Section incident

Section Portal Down

Critical Resolved View vendor source →

Section experienced a critical incident on May 11, 2021 affecting Console and API, lasting 13h 6m. The incident has been resolved; the full update timeline is below.

Started
May 11, 2021, 02:35 AM UTC
Resolved
May 11, 2021, 03:42 PM UTC
Duration
13h 6m
Detected by Pingoru
May 11, 2021, 02:35 AM UTC

Affected components

ConsoleAPI

Update timeline

  1. investigating May 11, 2021, 02:35 AM UTC

    Section portal is currently down. We are currently investigating.

  2. investigating May 11, 2021, 03:40 AM UTC

    Access to the management portal has been restored. We are still investigating issues with the API functionality. Metrics/Logs are not available at the moment.

  3. investigating May 11, 2021, 04:11 AM UTC

    We are continuing to restore the system. We are currently working on restoring the availability of logs and the cache clear API.

  4. investigating May 11, 2021, 04:52 AM UTC

    Service to logs and metrics is being restored. They may take some time to appear in the portal. We are still investigating the cache clear API.

  5. investigating May 11, 2021, 05:43 AM UTC

    We are continuing to resolve the issue.

  6. investigating May 11, 2021, 06:14 AM UTC

    We are continuing to work on resolving the cache clear API availability.

  7. investigating May 11, 2021, 06:31 AM UTC

    Cache clear API has been restored and is operational.

  8. investigating May 11, 2021, 07:12 AM UTC

    We are continuing to work on restoring the portal.

  9. monitoring May 11, 2021, 07:47 AM UTC

    We have implemented workarounds for the issue and are currently monitoring the system.

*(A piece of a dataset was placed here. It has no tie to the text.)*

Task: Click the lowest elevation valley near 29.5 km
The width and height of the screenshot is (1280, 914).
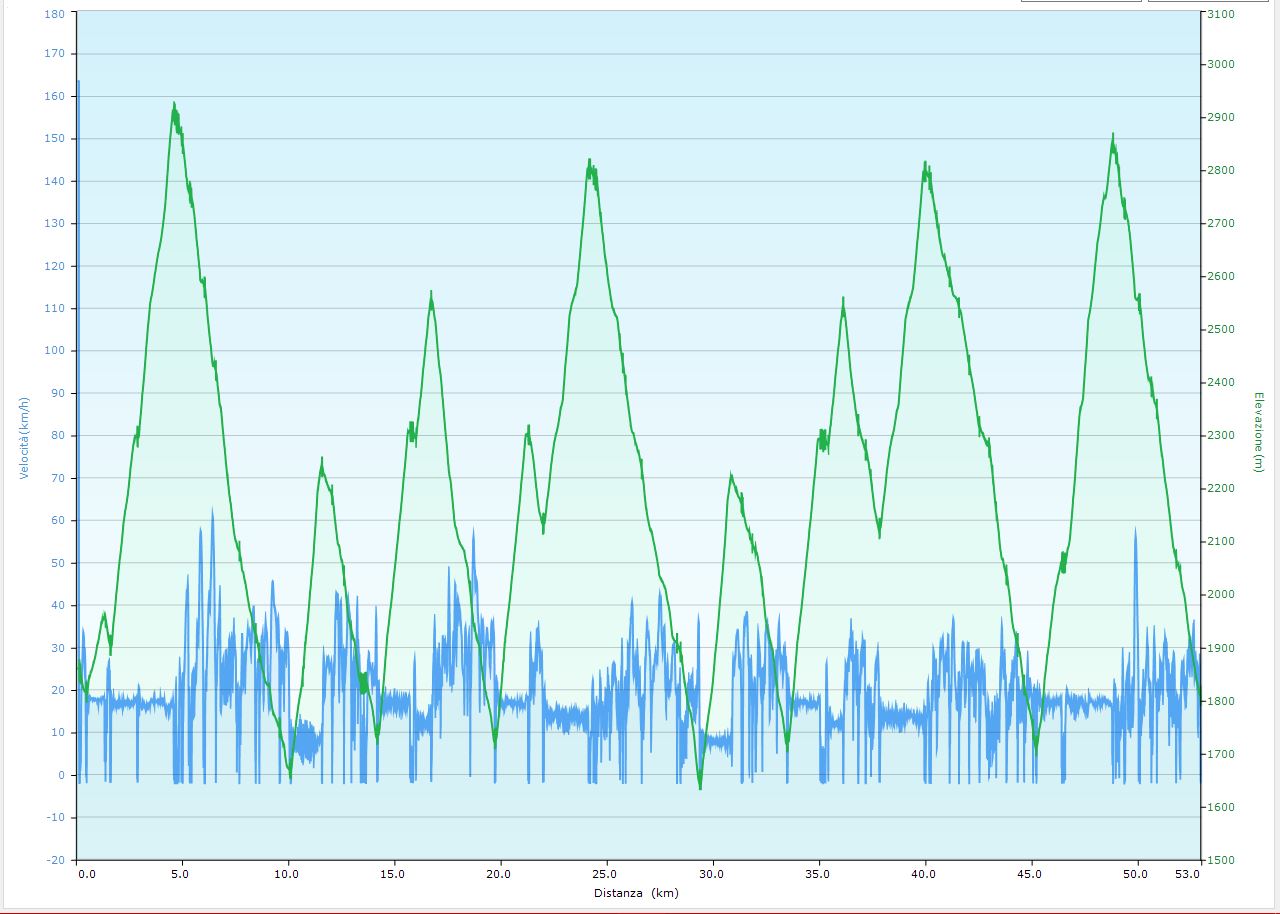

  10. resolved May 11, 2021, 03:42 PM UTC

    This incident has been resolved.

  11. postmortem May 11, 2021, 09:23 PM UTC

    An error in routine maintenance terminated some backend and user facing infrastructure. The rollback procedure failed, so engineers intervened to bring back system components in a priority order based on our DR planning. Mission critical components, such as traffic delivery POPs, were unaffected during the incident.